Modi – un membre à vie du mouvement fasciste hindou Rashtriya Swayamsevak Sangh (RSS) – s'identifie à coup sûr avec la défense enthousiaste de Bolsonaro de la dictature militaire sanglante qui gouverna le Brésil pendant plus de 20 ans. Interrogé pour savoir s’il était conscient de la réputation de Modi en tant que menace pour la démocratie indienne, Bolsonaro a fait preuve de leur affinité politique en répondant cyniquement que: «Ils disent que je suis aussi une menace pour la démocratie».

Bolsonaro a été contraint d'annuler une visite aux États-Unis l'année dernière face à des menaces de manifestations contre sa présence et est considéré comme toxique dans une grande partie de l'Europe.
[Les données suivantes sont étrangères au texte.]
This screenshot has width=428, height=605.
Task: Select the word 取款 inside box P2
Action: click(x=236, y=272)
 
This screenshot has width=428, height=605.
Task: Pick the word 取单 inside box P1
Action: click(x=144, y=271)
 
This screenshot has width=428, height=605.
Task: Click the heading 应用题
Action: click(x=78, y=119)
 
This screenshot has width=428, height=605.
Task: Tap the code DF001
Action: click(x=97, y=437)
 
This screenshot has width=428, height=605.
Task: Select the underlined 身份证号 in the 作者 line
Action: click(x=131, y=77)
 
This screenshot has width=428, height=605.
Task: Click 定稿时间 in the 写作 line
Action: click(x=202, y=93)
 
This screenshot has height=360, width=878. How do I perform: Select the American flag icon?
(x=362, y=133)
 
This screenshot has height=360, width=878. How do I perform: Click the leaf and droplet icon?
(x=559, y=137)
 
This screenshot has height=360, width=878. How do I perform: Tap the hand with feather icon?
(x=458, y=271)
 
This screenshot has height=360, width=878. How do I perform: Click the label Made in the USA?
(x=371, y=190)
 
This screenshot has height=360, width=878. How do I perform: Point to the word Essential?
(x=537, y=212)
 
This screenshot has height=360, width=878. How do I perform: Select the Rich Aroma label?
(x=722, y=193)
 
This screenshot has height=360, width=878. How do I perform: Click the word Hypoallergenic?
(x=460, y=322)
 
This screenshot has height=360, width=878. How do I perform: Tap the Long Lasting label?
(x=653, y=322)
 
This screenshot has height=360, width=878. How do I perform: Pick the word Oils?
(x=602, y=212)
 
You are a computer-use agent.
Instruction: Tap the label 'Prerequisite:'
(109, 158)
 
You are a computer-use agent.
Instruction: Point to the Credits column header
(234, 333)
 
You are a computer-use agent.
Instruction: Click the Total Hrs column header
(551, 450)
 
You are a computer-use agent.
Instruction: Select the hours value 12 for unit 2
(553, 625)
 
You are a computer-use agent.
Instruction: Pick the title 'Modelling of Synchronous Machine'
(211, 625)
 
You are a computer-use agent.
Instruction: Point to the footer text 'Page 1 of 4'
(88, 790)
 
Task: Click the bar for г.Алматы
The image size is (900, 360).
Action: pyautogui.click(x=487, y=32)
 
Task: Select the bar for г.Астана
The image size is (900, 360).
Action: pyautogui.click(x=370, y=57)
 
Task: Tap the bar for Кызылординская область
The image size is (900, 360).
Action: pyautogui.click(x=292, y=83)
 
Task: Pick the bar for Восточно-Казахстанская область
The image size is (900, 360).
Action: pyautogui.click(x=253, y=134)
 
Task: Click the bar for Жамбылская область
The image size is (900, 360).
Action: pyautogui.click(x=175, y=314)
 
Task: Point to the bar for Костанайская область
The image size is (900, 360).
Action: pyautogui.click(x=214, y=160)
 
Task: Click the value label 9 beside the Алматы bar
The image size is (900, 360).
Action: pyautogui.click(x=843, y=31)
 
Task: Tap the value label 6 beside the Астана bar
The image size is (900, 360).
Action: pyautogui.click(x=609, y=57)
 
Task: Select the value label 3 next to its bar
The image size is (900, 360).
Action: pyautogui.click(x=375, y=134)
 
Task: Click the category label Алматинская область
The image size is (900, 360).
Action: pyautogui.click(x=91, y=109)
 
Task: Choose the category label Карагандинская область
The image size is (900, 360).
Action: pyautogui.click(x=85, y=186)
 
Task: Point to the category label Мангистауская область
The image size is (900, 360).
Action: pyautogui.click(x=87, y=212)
Mais l'Inde est un pays où il pouvait compter sur le gouvernement et les médias institutionnels pour ne pas soulever de questions sur l'attaque de son gouvernement contre la liberté de la presse et d'autres droits démocratiques fondamentaux.

Les similitudes politiques entre les chefs de gouvernement de pays ayant des antécédents historiques si différents reflètent les préoccupations communes des classes dirigeantes indiennes et brésiliennes, qui se vautrent toutes les deux dans une richesse sans précédent au milieu de la pauvreté de masse et des dysfonctionnements sociétaux, et craignent, surtout, une opposition sociale croissante de la classe ouvrière. Dans les deux pays, les travailleurs sont confrontés aux mêmes problèmes fondamentaux: chômage de masse, détérioration des conditions de vie et de travail, l’austérité gouvernementale et les trahisons perpétrées par les syndicats et les faux partis des travailleurs (en Inde, communistes staliniens) qui se présentent comme «de gauche» tout en imposant les diktats des grandes entreprises.

Les conditions communes d'exploitation des travailleurs sont profondément enracinées dans le processus de mondialisation de la production capitaliste. En même temps, elles offrent d'immenses possibilités révolutionnaires pour unifier les revendications politiques et coordonner les luttes des travailleurs à travers le monde.